**Problem to solve**
Can you reproduce, word for word, everything in the Clara de Asís page from "Another Timbre TimHarrisonbre" down to "to experimental music?"?

**Passage shown**

Another Timbre TimHarrisonbre
at119 Clara de Asís ‘Do Nothing’
1 Do nothing 12:18
2 Know nothing 5:47
3 Nothing lasts I 3:35
4 Say nothing 3:31
5 Nothing lasts II 3:31
6 Be nothing 10:24
Interview with Clara de Asís
Can you describe your background, and how you came to experimental music?
I have been attracted to sounds as far back as I can remember. As a child I loved inventing musical instruments out of cardboard boxes and rubber bands, and later, my favourite activity was playing whistles and flutes very softly in a secret spot of mine on the rocks by the sea – I enjoyed the sound of the waves and the fresh air. When I was around 12, I wanted to play guitar. I wanted to learn it from a very well-renowned classical guitar teacher in my hometown, but as I only had an acoustic metal-string guitar, he refused to accept me on his course. Somehow I found someone who showed me the basics of guitar playing, from a flamenco perspective – I’m from a town where the word ‘guitar’ is immediately associated with flamenco – which was a very unusual way to start on the kind of guitar that I had. These lessons only lasted a couple of years, even less. Then I just continued on my own. I consider myself an autodidact; I have never had any academic musical training. I think I have always been intuitively led by a deep-seated will which refuses to adjust to existing models, and is determined to find my own ways.
Later, I studied cinema at University. I was interested in filmmaking but soon I discovered that I enjoyed much more just watching and listening to films conscientiously - partly due to the collective and, usually, hierarchical nature of a film-making set. I was interested in directors who worked remarkably with sound on their films, such as Ingmar Bergman, who still remains my favourite at this point. During those years I acquired some skills in sound recording and editing, and started to use them to develop my music. I recorded sounds, edited and mixed them. Only later did I learn that the kind of music that I was making at that time had a name, and that it could be called “electroacoustic music”. At some point in my early twenties, I discovered concrete, EA music, with composers such as Eliane Radigue, Luc Ferrari, or Pauline Oliveros.

**Given data**
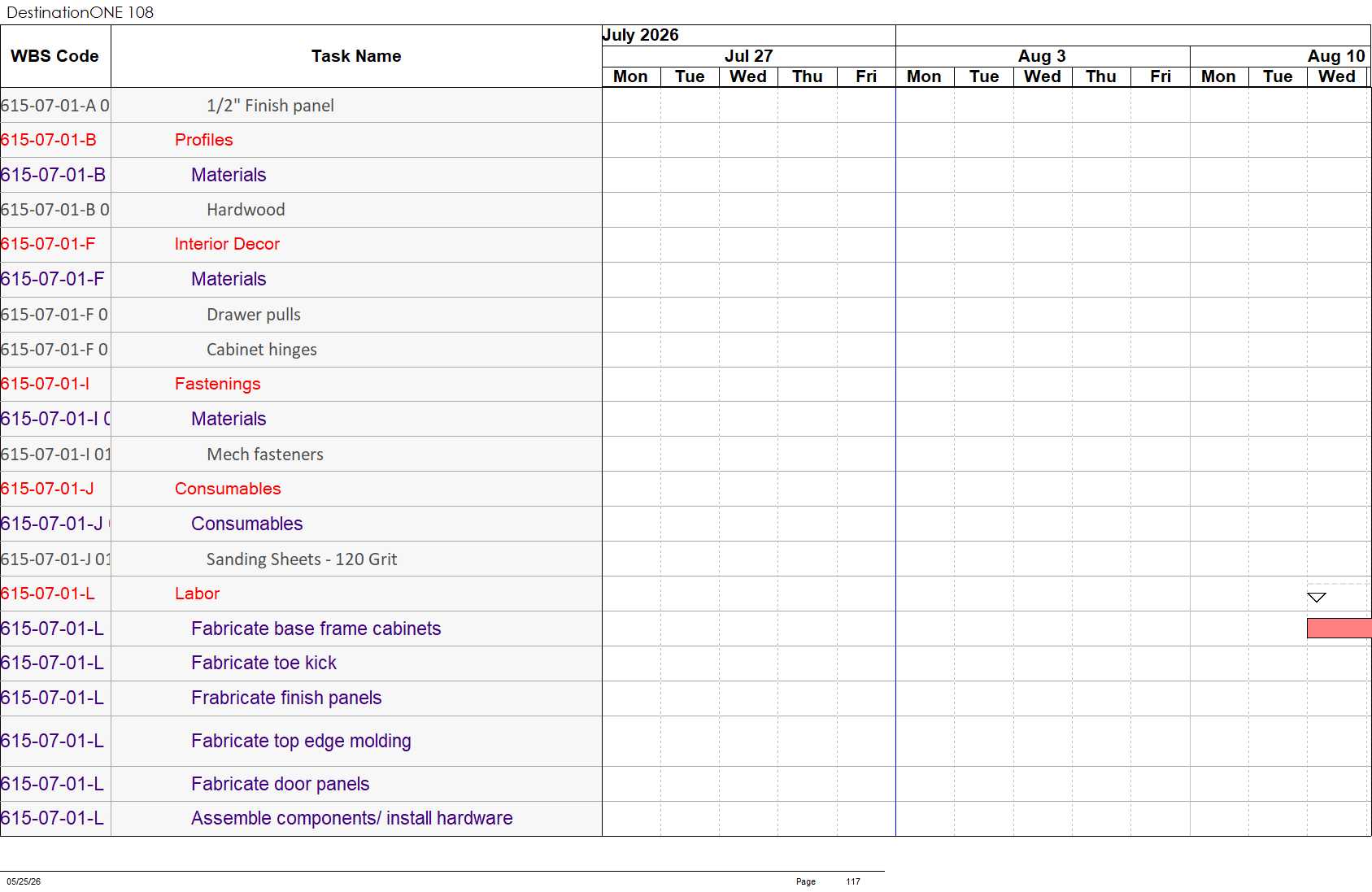Select the Fabricate toe kick task
1372x892 pixels.
(x=264, y=663)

**Exercise response**
Another Timbre TimHarrisonbre
at119 Clara de Asís ‘Do Nothing’
1 Do nothing 12:18
2 Know nothing 5:47
3 Nothing lasts I 3:35
4 Say nothing 3:31
5 Nothing lasts II 3:31
6 Be nothing 10:24
Interview with Clara de Asís
Can you describe your background, and how you came to experimental music?